___ Blocco di testo ___

Roma, 7 giugno 2020 – Il mondo dei virologi è ormai diviso tra chi invita a una maggiore distensione e chi ritiene invece che il Coronavirus rappresenti ancora una minaccia. “Le persone vanno informate in maniera corretta – esordisce Massimo Clementi, ordinario di Microbiologia e Virologia all’università Vita e Salute San Raffaele di Milano –. Non voglio assolutamente fare polemica, ma quasi tutte le infezioni registrate negli ultimi giorni si riferiscono a soggetti asintomatici e paucisintomatici, affetti cioè da lievi sintomi di Covid -19″.
Professore, i focolai di trasmissione attiva documentati in quasi tutta la Penisola non devono quindi fare paura?
“Bisogna ancora essere attenti e non abbassare la guardia, ma non c’è più da allarmarsi. Il virus si è indebolito, lo attestano le evidenze cliniche: non ci sono più ricoveri in terapia intensiva, il numero delle polmoniti anomale è molto basso, da inizio maggio nei reparti non arrivano più pazienti con sintomi gravi”.
Un punto nodale è rappresentato dai dati.

___ Registrazioni ___

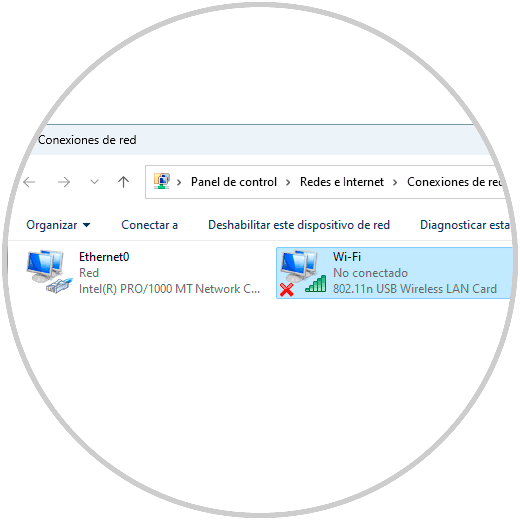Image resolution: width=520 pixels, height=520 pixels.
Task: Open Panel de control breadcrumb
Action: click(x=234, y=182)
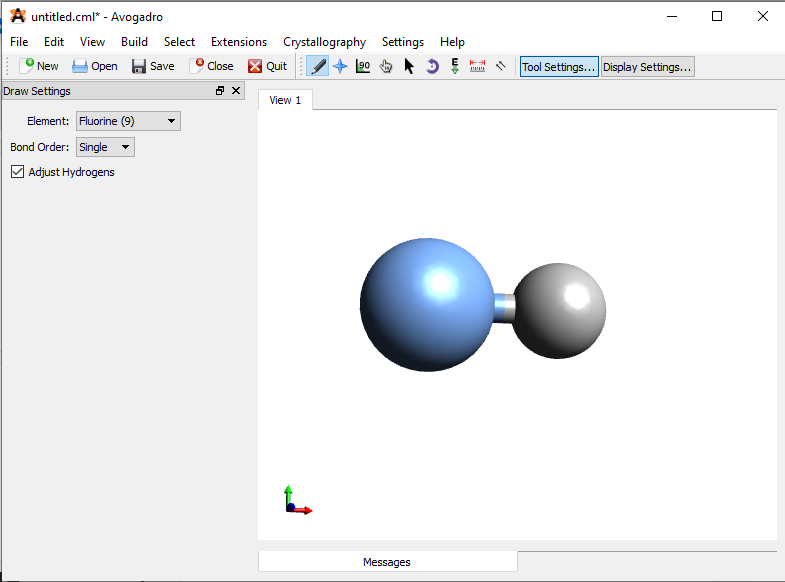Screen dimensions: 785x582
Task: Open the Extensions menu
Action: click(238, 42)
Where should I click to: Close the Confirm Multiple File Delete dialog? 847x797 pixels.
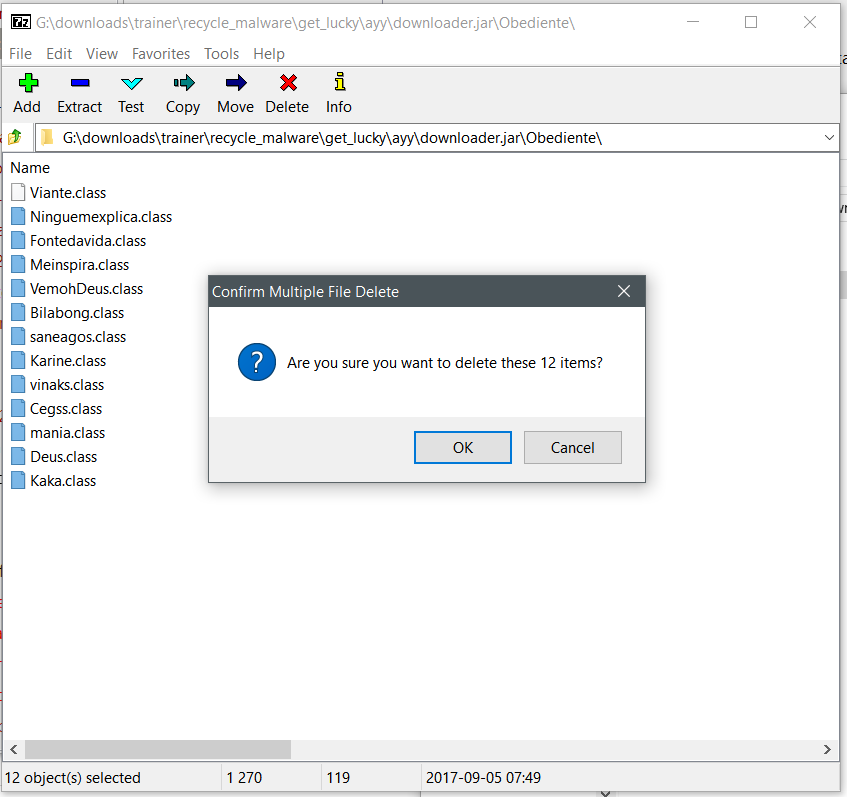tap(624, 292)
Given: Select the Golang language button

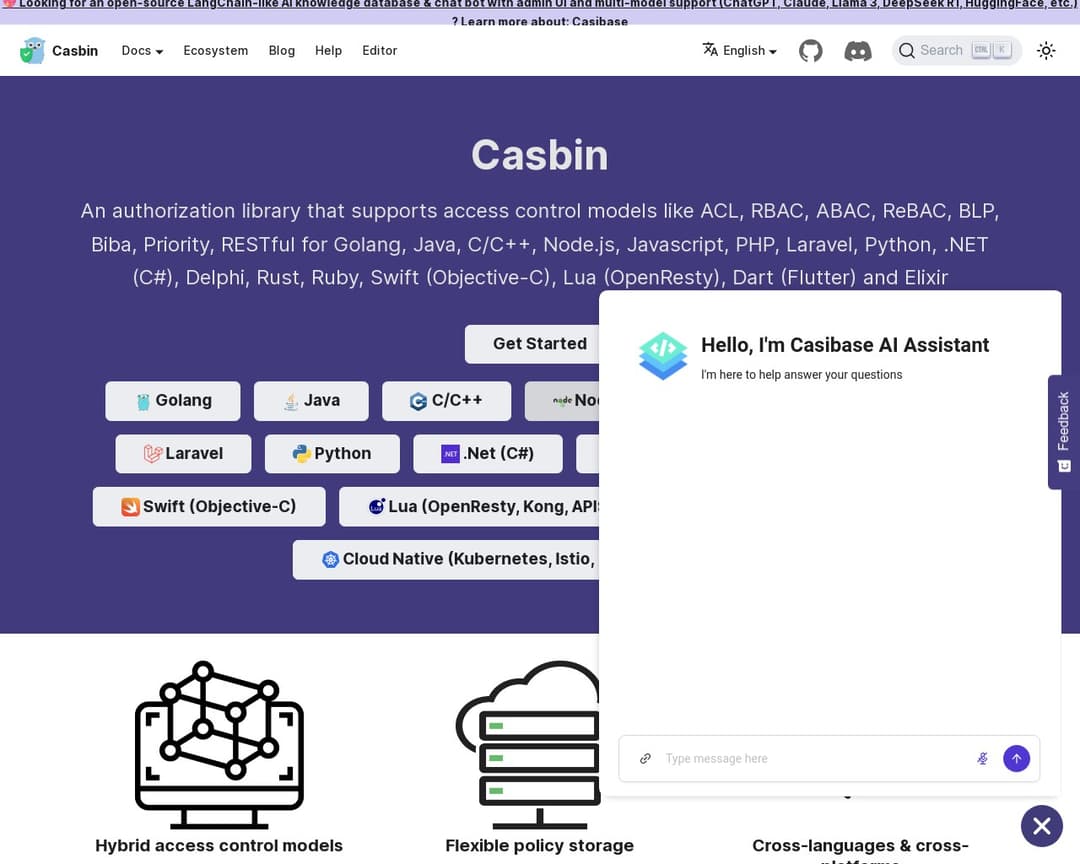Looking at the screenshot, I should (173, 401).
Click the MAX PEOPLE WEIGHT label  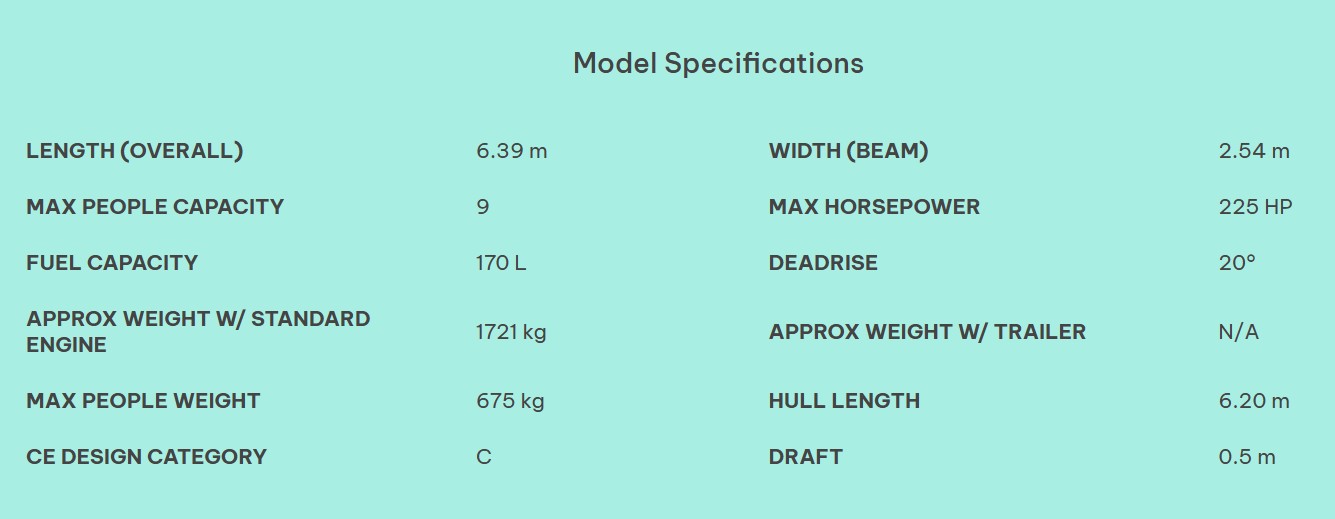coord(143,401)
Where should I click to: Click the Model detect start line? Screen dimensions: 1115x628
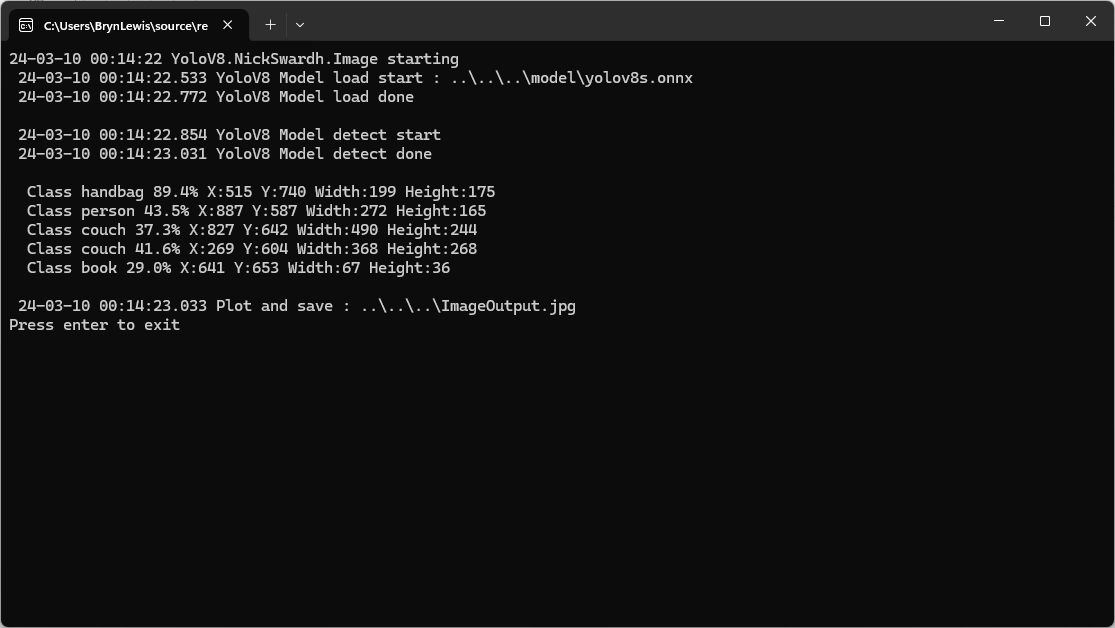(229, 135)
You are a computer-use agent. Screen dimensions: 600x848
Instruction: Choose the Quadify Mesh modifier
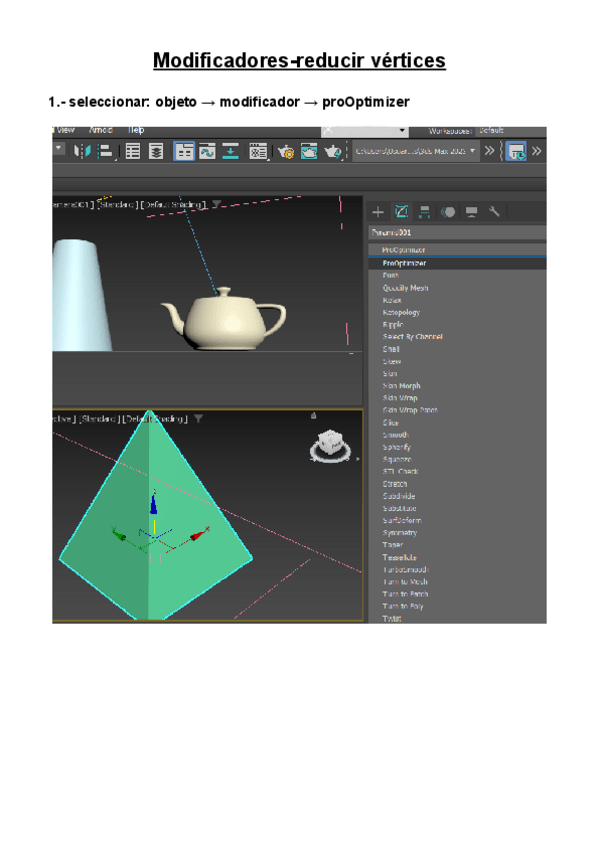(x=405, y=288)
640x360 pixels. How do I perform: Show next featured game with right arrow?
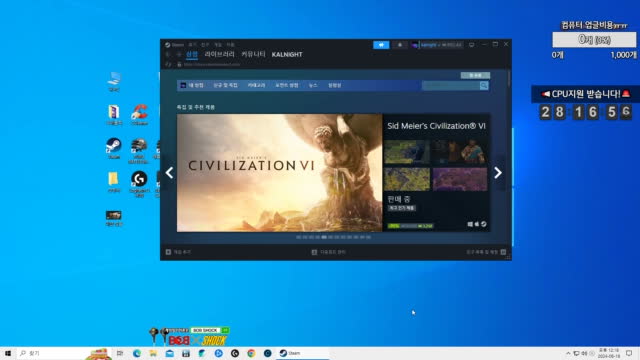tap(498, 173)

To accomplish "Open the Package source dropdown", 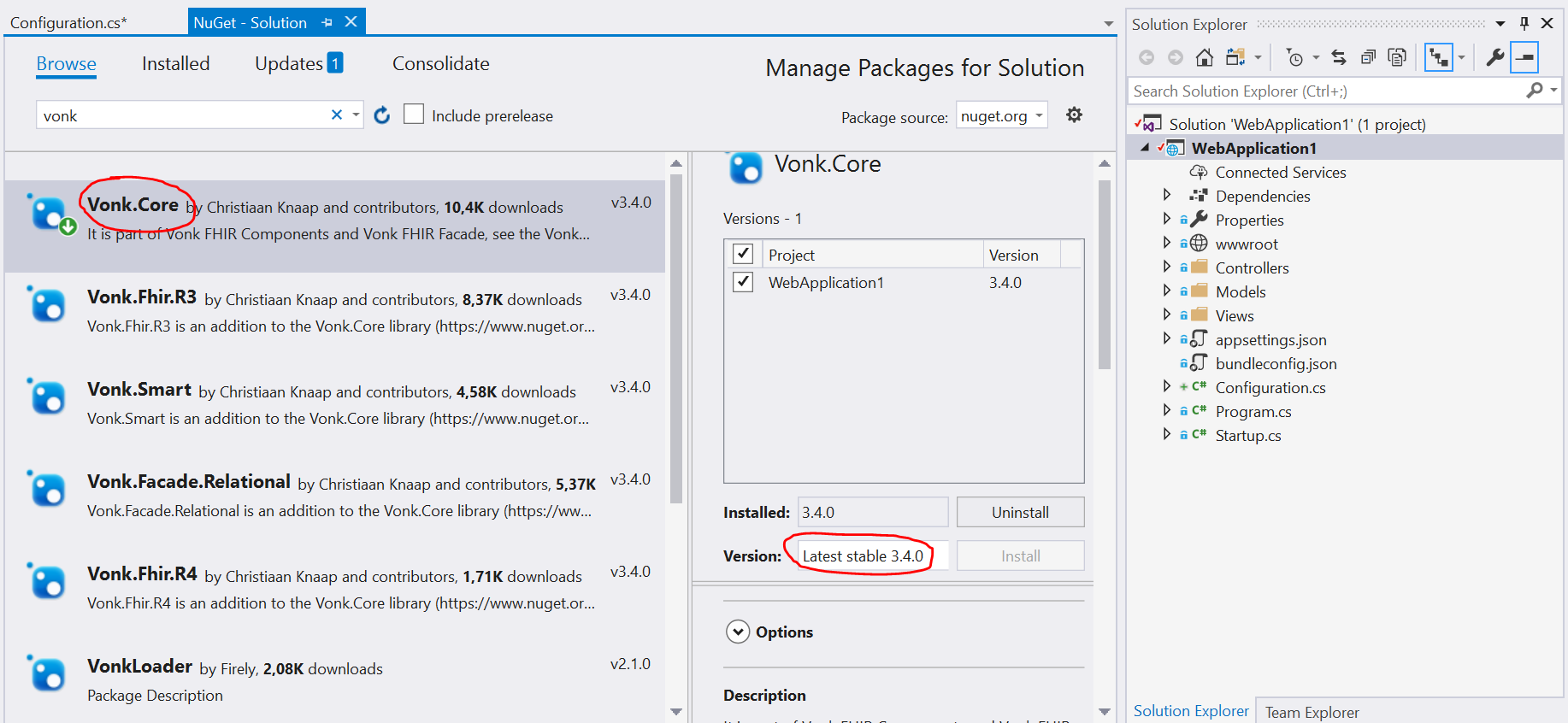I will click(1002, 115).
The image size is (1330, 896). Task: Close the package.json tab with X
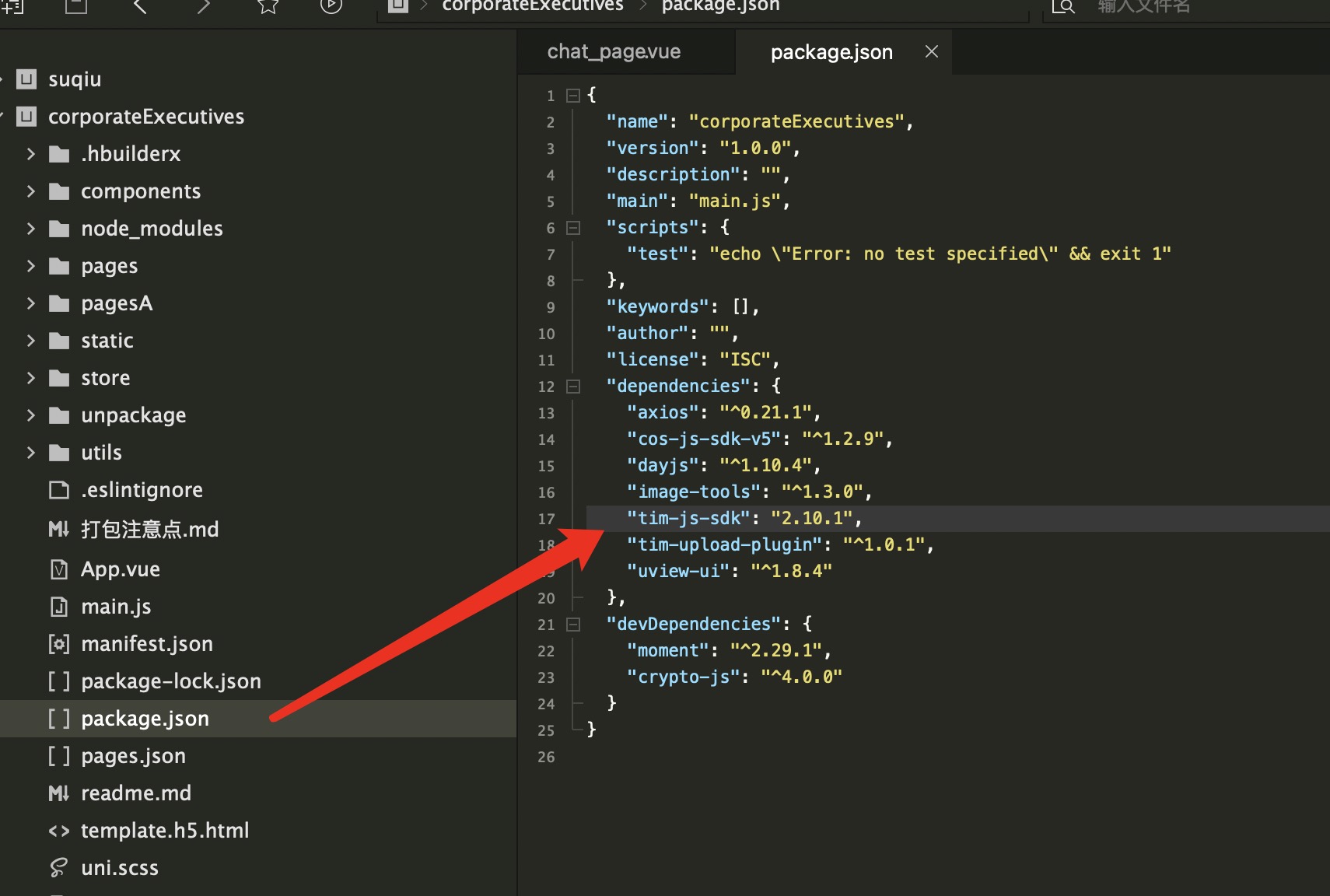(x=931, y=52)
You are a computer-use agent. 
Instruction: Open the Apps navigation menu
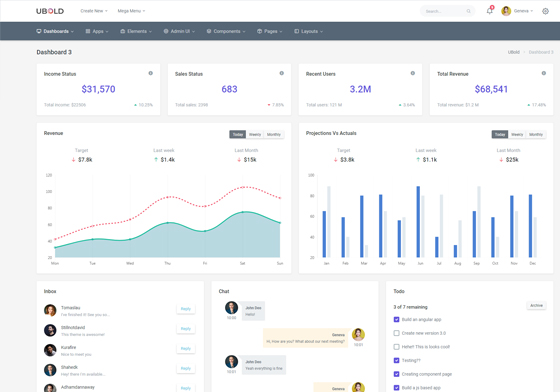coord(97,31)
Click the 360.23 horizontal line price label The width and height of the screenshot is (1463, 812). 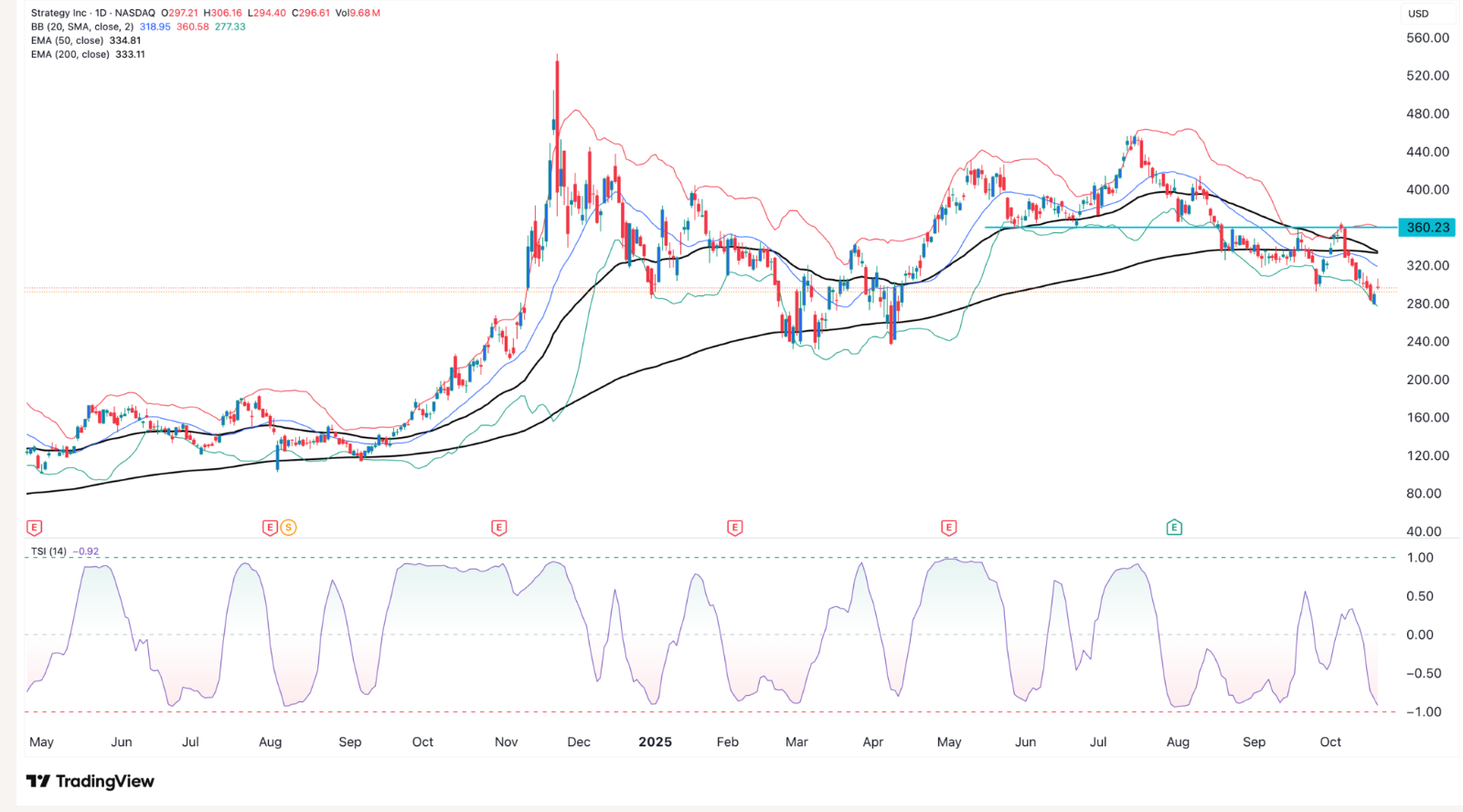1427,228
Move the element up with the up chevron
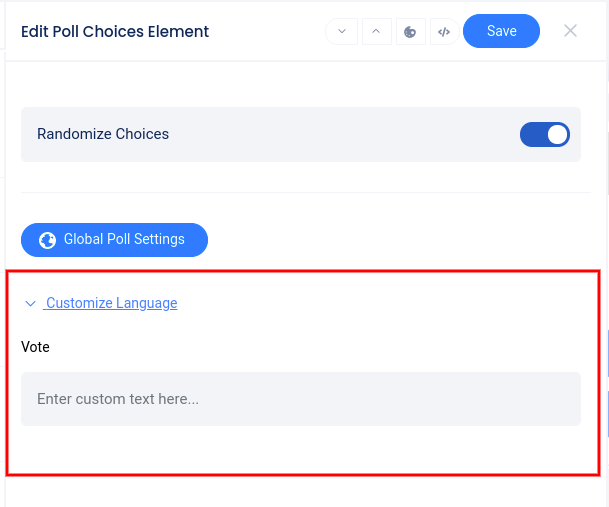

___

Dettagli del problema => Trascrivi senza modifiche il passo del testo sul Coronavirus che parte da "Roma, 7 giugno" e prosegue fino a "di Covid -19″.".

Risultato esercizio =>
Roma, 7 giugno 2020 – Il mondo dei virologi è ormai diviso tra chi invita a una maggiore distensione e chi ritiene invece che il Coronavirus rappresenti ancora una minaccia. “Le persone vanno informate in maniera corretta – esordisce Massimo Clementi, ordinario di Microbiologia e Virologia all’università Vita e Salute San Raffaele di Milano –. Non voglio assolutamente fare polemica, ma quasi tutte le infezioni registrate negli ultimi giorni si riferiscono a soggetti asintomatici e paucisintomatici, affetti cioè da lievi sintomi di Covid -19″.